With new CA gun law, Newsom challenges SCOTUS and Texas

Written by Danielle Chiriguayo, produced by Nihar Patel

Starting next year, Californians will be able to sue anyone who imports, distributes, manufactures, or sells illegal guns in the state. Photo by Shutterstock.

Californians will be able to sue anyone who imports, distributes, manufactures, or sells illegal guns in the state starting in January 2023. Governor Gavin Newsom signed SB-1327 into law on July 22, and it applies to assault rifles, high-caliber rifles, and so-called ghost guns. Nearly 30% of guns recovered by federal law enforcement are ghost guns, which are untraceable. 

This new law is modeled after Texas’ abortion law that allows private citizens to sue anyone who aids and abets illegal abortions in the state. The U.S. Supreme Court upheld that Texas legislation earlier this year. 

Newsom is trying to challenge the legal limits of the high court by signing SB-1327 into law, says Jeremy White, Politico’s California politics reporter.
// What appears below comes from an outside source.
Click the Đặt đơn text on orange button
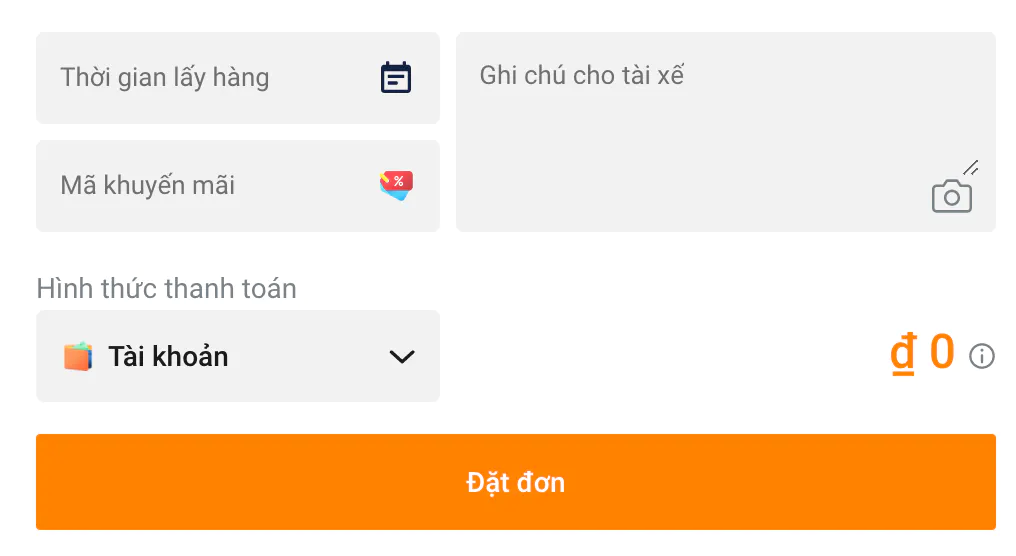 tap(516, 483)
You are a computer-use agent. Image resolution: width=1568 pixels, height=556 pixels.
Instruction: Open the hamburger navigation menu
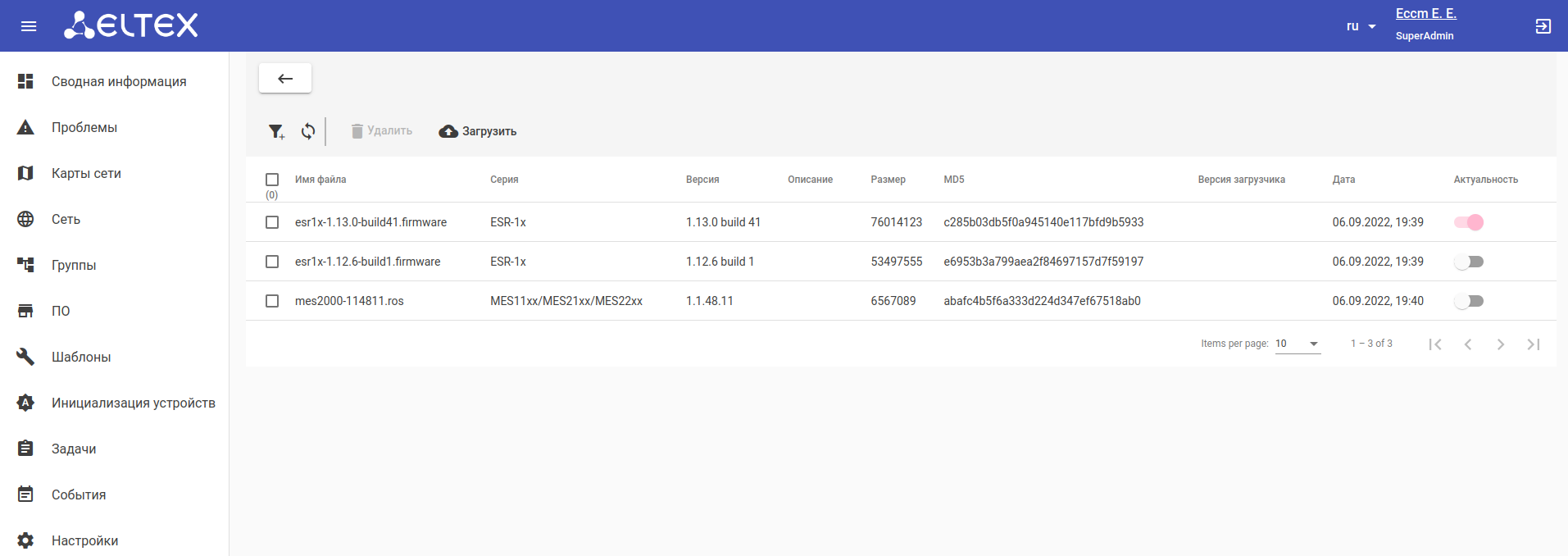[x=29, y=26]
“The governor here is essentially issuing a challenge to the U.S. Supreme Court. He will talk about this law bolstering public safety and imposing more restrictions on guns,” he tells KCRW. “This law is very clearly aimed both at the U.S. Supreme Court in terms of forcing them to defend their legal strategy and more broadly at states like Texas that are passing new abortion restrictions.” 
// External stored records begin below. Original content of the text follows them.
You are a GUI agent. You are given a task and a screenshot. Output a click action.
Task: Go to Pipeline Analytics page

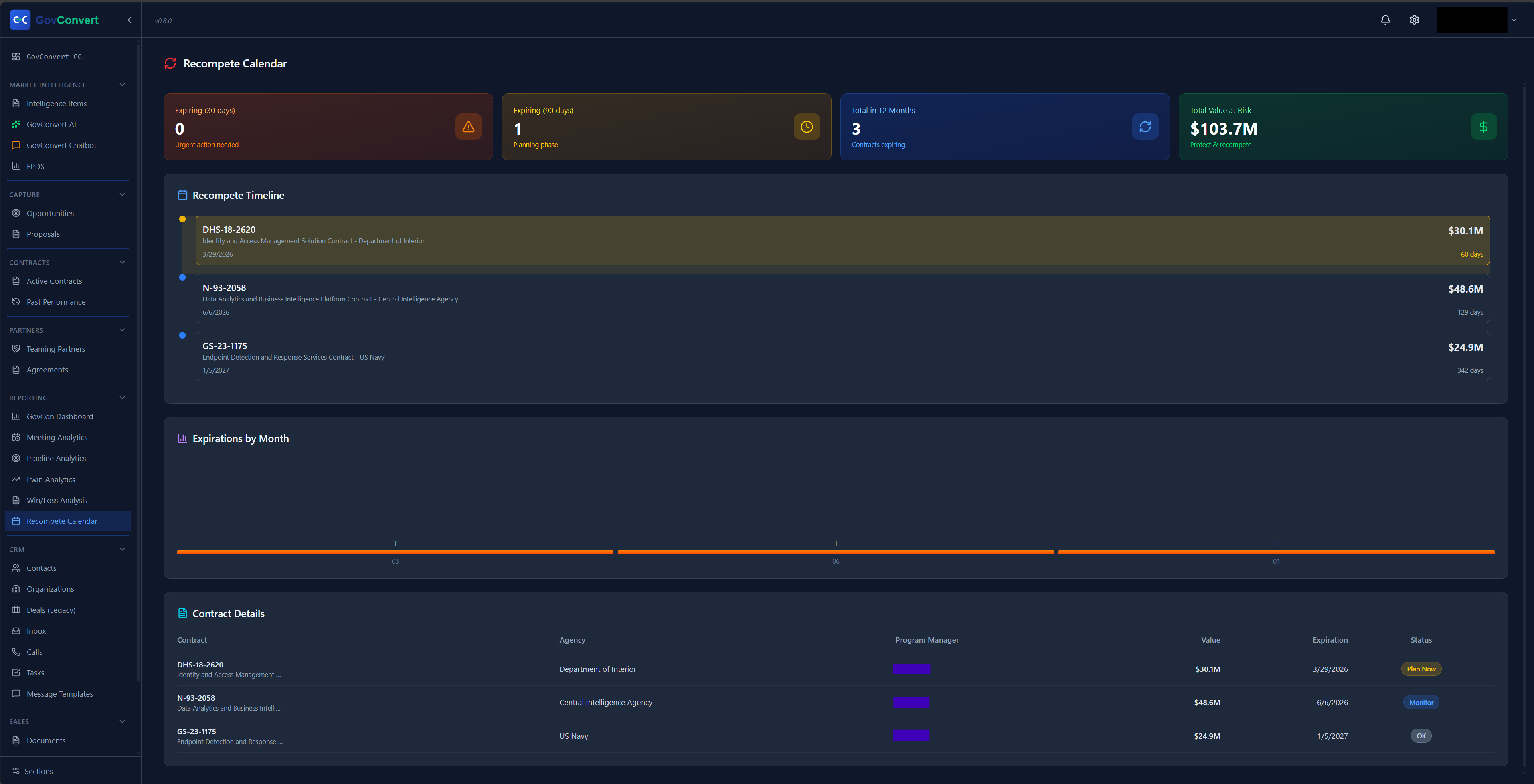click(56, 459)
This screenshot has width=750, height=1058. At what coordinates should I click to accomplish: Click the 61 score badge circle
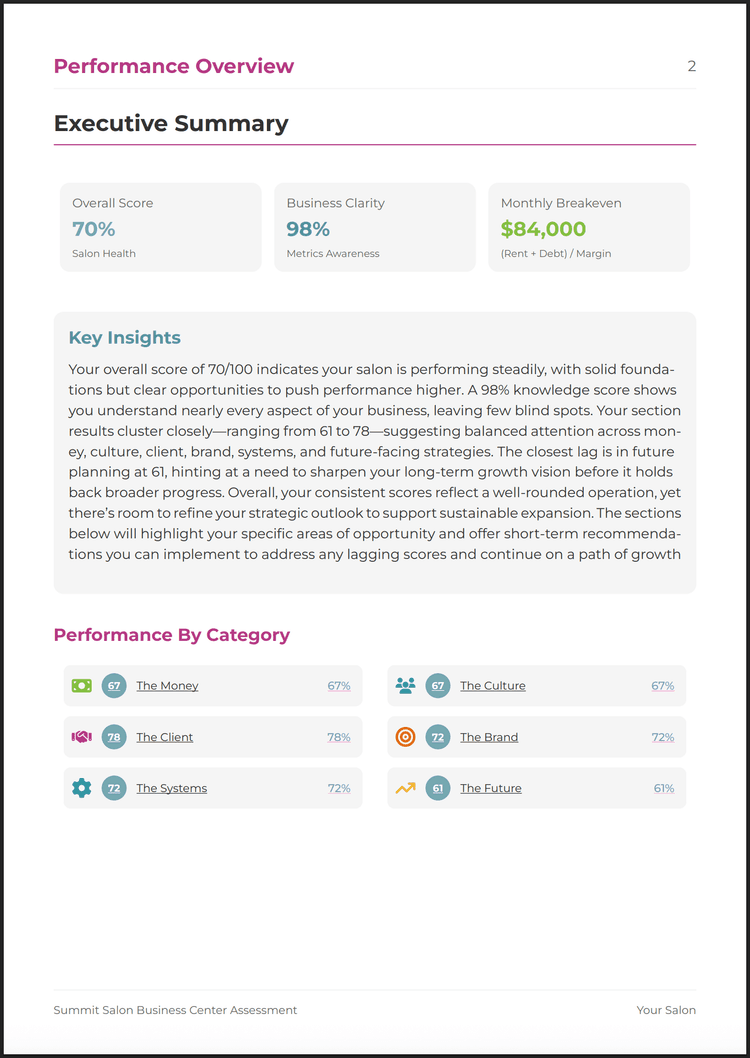pyautogui.click(x=437, y=788)
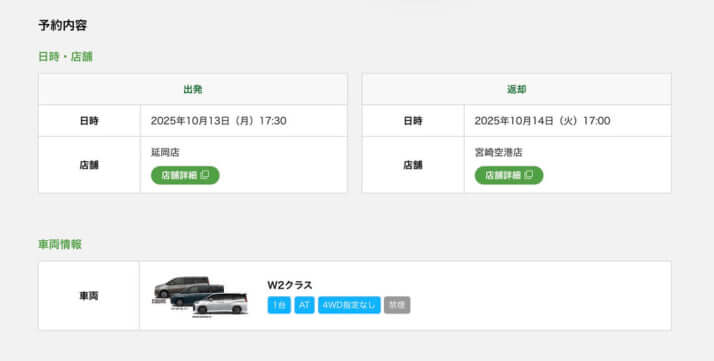Open 店舗詳細 for 延岡店 departure store
The image size is (714, 361).
point(185,175)
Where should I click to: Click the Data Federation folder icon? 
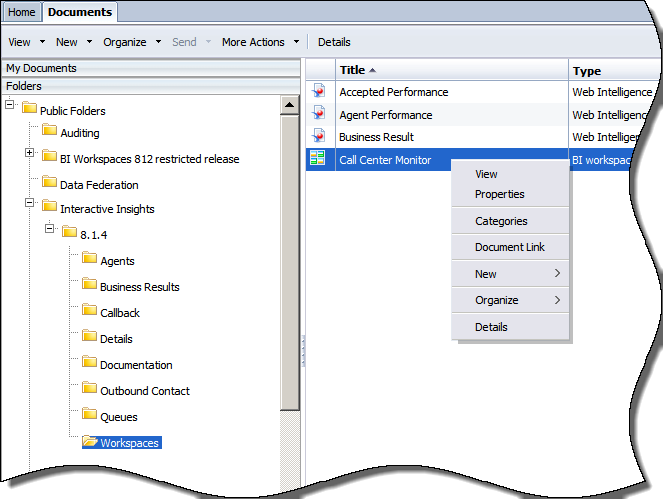49,182
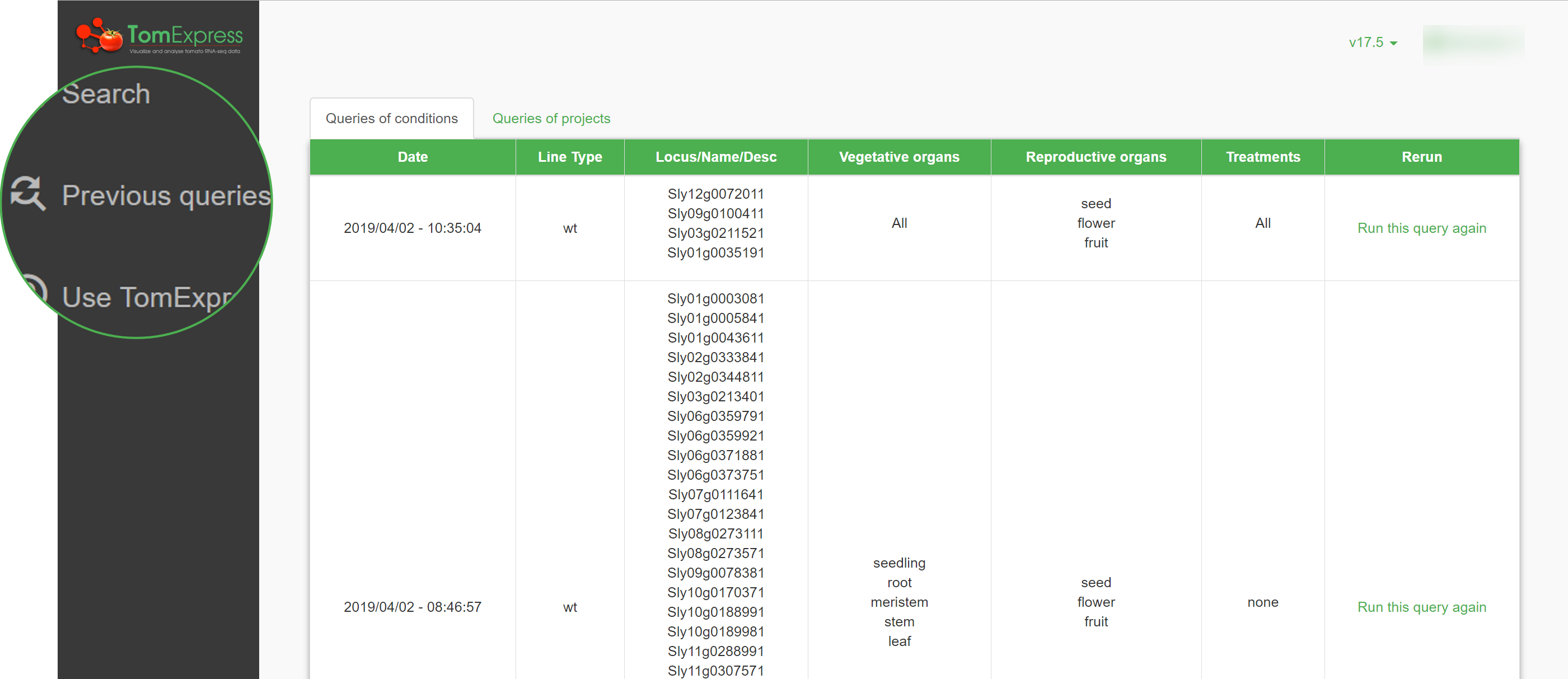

He adds that Newsom has a history of using conservative states and their politics to show off how liberal California is and generate press and publicity in the process. 

“The governor has always relied on using red states as foils to emphasize his agenda [and] California's agenda and essentially say, ‘You don't want to be like these guys. You want to be proudly progressive California,” he explains. “He’s doing what he has always done. … And if that sets you up for a presidential run, great. If not, I think it still benefits his larger project.”